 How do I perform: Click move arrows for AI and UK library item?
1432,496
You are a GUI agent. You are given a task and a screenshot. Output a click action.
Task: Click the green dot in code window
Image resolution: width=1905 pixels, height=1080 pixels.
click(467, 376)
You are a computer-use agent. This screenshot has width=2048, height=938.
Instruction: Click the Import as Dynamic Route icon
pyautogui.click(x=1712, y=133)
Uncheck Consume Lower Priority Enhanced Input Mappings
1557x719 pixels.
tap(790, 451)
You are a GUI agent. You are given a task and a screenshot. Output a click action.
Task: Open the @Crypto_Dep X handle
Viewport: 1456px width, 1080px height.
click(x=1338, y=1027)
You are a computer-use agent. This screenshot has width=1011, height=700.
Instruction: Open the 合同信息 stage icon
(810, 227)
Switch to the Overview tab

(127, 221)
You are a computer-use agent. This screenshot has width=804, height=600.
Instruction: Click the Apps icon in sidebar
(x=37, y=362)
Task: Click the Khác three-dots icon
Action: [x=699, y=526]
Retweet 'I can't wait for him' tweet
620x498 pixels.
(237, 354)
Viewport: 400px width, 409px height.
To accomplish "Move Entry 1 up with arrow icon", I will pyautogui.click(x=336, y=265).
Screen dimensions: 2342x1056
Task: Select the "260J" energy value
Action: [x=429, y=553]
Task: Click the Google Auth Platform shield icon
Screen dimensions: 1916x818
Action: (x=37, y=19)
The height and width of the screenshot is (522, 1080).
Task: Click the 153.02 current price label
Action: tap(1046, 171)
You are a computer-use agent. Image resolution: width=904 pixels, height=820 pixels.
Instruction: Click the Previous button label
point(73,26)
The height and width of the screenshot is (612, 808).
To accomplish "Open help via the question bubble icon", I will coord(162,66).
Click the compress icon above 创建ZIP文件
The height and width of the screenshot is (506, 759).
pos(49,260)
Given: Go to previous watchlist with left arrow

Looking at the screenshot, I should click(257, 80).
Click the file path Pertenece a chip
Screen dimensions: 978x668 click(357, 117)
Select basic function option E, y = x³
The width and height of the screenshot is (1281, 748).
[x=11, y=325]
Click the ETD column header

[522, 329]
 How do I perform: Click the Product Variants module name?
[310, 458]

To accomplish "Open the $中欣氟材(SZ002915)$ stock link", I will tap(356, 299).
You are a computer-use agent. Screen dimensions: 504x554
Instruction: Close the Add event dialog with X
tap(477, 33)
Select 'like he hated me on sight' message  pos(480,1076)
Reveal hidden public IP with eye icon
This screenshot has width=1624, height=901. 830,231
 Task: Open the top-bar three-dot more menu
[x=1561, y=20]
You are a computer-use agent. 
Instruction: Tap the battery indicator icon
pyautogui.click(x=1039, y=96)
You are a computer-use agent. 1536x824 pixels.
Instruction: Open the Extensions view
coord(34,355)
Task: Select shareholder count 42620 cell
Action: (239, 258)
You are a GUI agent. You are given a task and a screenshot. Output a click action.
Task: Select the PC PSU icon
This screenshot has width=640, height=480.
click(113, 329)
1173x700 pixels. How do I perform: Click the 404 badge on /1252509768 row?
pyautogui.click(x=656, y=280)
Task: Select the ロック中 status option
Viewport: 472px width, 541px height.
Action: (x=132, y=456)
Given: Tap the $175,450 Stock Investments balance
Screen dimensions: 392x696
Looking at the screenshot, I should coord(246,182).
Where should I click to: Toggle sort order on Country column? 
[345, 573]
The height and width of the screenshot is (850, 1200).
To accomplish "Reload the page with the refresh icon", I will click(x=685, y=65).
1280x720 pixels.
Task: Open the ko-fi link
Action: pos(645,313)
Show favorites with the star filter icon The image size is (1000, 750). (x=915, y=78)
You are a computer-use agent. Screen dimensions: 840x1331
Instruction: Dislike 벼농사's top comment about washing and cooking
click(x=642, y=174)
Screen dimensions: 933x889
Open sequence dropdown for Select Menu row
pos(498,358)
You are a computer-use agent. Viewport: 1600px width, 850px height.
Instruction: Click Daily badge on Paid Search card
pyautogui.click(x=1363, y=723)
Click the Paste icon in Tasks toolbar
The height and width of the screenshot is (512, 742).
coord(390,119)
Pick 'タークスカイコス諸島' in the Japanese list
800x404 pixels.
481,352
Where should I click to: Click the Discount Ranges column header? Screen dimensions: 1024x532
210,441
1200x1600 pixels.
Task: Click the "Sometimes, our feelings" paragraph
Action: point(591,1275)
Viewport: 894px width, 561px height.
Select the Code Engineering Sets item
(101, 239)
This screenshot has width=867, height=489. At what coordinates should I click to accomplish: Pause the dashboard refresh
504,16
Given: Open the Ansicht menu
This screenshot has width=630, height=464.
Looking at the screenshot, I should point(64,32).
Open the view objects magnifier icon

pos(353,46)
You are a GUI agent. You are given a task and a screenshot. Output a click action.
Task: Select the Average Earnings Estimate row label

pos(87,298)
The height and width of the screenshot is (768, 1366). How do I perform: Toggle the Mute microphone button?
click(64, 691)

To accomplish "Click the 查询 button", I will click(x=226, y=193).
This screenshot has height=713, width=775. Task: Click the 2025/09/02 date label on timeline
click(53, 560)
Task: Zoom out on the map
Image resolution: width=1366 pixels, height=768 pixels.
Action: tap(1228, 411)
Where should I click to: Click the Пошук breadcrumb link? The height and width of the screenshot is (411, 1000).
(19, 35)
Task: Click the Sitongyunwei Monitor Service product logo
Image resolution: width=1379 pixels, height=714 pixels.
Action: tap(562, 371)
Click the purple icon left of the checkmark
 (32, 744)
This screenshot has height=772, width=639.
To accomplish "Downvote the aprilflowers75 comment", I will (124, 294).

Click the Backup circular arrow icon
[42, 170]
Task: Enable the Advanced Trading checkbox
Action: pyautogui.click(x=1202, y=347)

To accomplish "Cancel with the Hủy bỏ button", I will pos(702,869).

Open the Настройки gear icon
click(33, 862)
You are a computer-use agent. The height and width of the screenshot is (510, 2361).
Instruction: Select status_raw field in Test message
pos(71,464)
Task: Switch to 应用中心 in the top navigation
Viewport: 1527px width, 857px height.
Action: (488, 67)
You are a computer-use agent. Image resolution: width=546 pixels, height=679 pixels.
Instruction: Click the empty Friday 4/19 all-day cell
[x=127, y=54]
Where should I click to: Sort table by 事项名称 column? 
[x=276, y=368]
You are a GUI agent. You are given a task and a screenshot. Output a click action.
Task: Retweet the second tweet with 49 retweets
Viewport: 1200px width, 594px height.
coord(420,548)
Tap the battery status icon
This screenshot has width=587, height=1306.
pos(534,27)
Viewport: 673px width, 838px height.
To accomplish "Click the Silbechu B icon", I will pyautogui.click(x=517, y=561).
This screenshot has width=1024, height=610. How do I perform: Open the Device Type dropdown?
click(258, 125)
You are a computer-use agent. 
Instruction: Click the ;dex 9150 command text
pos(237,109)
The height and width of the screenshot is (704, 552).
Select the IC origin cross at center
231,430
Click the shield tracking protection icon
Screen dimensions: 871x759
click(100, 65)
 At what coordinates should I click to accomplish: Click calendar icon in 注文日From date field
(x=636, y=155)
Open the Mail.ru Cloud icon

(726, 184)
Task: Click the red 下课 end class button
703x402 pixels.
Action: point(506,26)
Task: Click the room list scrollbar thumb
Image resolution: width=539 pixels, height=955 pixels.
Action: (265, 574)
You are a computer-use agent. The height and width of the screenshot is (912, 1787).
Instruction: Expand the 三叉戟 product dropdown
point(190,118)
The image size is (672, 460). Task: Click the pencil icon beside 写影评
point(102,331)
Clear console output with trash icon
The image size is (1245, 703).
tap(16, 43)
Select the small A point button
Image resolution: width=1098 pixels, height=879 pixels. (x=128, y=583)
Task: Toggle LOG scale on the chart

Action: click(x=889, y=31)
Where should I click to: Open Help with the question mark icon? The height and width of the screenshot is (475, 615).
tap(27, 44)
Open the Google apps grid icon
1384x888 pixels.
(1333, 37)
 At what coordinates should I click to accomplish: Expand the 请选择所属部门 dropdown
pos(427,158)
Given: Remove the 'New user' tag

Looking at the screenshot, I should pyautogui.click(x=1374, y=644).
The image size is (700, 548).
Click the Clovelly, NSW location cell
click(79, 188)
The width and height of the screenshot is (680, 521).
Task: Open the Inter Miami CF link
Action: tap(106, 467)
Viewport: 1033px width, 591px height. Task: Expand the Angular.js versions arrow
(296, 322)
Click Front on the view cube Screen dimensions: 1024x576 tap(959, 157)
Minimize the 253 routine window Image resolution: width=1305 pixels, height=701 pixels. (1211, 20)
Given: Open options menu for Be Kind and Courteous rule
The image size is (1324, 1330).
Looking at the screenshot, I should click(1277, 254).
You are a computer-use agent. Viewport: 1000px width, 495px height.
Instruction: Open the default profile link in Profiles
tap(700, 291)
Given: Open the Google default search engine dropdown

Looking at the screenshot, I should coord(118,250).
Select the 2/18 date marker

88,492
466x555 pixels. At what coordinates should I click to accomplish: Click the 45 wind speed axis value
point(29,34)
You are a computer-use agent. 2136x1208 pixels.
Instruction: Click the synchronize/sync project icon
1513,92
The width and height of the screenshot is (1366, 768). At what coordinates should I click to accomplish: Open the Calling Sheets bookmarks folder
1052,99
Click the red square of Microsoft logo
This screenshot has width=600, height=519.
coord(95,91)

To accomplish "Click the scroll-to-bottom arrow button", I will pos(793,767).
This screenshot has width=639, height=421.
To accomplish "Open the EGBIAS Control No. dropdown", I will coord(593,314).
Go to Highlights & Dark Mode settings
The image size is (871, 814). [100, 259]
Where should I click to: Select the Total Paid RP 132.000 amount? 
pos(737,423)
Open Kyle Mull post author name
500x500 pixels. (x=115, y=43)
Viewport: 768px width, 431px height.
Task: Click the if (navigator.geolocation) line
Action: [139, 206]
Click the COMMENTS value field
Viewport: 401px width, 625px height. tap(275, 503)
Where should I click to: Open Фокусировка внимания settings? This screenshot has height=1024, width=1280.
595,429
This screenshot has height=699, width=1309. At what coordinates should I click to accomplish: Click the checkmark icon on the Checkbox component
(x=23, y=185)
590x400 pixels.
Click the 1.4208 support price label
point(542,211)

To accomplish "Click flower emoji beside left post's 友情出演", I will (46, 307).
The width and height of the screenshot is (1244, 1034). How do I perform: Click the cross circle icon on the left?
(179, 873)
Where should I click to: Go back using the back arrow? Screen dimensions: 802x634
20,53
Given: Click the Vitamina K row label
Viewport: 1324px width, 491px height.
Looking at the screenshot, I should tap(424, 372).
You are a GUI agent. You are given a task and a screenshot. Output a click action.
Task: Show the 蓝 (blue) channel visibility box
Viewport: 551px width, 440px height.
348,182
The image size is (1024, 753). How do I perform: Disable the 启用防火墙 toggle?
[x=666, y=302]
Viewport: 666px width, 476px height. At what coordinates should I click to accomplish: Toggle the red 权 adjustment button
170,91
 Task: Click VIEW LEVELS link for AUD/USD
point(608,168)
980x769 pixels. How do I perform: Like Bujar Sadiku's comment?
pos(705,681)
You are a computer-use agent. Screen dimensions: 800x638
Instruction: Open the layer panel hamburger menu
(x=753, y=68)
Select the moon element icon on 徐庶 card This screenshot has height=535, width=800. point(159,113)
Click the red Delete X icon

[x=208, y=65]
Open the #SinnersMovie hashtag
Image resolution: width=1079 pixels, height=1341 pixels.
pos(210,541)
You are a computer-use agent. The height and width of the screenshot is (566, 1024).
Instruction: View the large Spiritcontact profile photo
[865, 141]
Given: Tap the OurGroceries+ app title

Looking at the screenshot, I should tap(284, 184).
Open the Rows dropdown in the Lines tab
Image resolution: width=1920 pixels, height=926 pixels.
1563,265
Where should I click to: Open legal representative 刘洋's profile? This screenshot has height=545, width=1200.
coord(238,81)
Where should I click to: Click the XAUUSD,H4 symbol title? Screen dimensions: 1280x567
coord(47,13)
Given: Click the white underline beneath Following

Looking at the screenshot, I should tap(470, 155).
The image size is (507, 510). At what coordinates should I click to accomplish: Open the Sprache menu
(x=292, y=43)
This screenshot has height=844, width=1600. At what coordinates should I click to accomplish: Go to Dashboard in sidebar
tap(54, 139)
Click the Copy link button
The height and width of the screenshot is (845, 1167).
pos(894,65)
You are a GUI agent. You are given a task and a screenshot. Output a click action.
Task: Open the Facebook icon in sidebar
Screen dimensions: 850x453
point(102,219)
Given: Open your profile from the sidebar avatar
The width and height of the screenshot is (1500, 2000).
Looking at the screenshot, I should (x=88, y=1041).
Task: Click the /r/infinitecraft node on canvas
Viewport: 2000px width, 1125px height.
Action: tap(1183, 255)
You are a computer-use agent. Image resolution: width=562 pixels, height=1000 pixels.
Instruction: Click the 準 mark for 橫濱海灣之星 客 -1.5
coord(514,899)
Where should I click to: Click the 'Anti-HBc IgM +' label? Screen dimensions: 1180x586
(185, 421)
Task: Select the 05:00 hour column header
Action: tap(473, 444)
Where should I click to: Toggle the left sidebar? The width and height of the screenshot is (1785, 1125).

EXERCISE OBJECTIVE – Transcribe the listing above line for line, from the first line to the line containing "has width=2048, height=938.", inclusive, with no other lines.

YOUR RESPONSE –
 How do I perform: Click move arrows for AI and UK library item?
1432,496
You are a GUI agent. You are given a task and a screenshot. Output a click action.
Task: Click the green dot in code window
Image resolution: width=1905 pixels, height=1080 pixels.
click(467, 376)
You are a computer-use agent. This screenshot has width=2048, height=938.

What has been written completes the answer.